Some spatial search structures have been designed to deal with
non-spatial objects. These also involve some kind of approximation and
also require a refinement step. For example, there's the R-tree, a
variation of it - the R+-tree, the hB-tree, and there are variations
of the EXCELL and grid file search structures which were originally
proposed for point data.
I have done research in this area for several years. The basic idea of
my work is to transform the data objects and search problem into an
equivalent data set and search problem in 1-d. The transformation is
based on the use of space-filling curves. Each data object and query
region is represented by a sequence of consecutive points on this
curve, which can be concisely encoded as an integer key. My algorithms
work on top of any data structure supporting random and sequential
access. I.e., you can put the algorithms on top of a btree, binary
tree, or even just a sorted array (if you don't care about updates).

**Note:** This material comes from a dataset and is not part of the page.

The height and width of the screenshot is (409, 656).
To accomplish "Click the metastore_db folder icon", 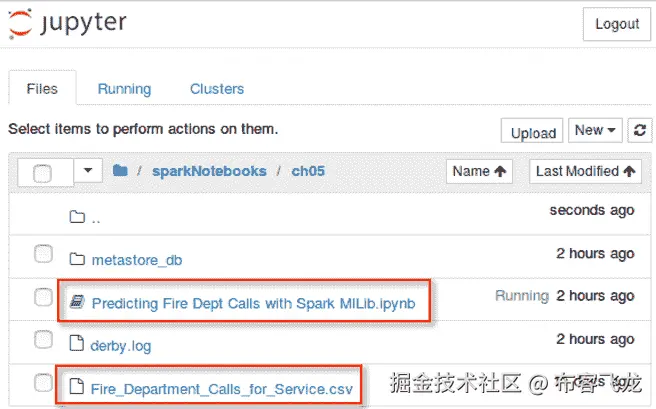I will click(x=77, y=259).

Queries are run by generating random accesses based on the integer
keys, and sequential accesses.
Quadtrees can be adapted to non-point objects also. The "raster"
orientation means that there must be a refinement step, as with other
structures. (Is this why you ruled it out?)
The work on non-point data is all pretty recent. There hasn't been a
lot of work on performance comparisons. The performance results, for
the most part, examine a single data structure.
In terms of implementation, the methods that use existing data
structures are the simplest, (the parameter-space method and the
space-filling curve method). These are obviously dynamic, since the
underlying data structures are dynamic. The other structures are
dynamic also, but the insertion and deletion algorithms are fairly
complex, and in some cases, there is no lower bound on storage
utilization.
I could go on for pages. Send email if you want more information.
Jack Orenstein
Object Design, Inc.
References:
Parameter space method: Ph.D. thesis by Hinrichs, Swiss Federal
Institute of Technology; various tech reports by Faloutsos, Rego,
Sellis, University of Maryland.
R-tree: Guttman, SIGMOD 84.
R+-tree: University of Maryland, again. Also, see VLDB 87 (Sellis,
Roussopoulos, Faloutsos).
Grid file: ACM Trans. on Database Systems, 9, 1 (1984), Nievergelt,
Hinterberger, Sevcik.
EXCELL for non-point data: 19th ACM Design Automation Conference,
Tamminen & Sulonen.
hB-tree: Data Engineering 1989, Lomet & Salzberg.
Using space-filling curves: papers by Orenstein in SIGMOD 86, IEEE
Trans. on Soft. Eng. May 1988, SIGMOD 89.
Survey of the area: Recent ACM surverys article by Hanan Samet, who
also has a new book surveying the field.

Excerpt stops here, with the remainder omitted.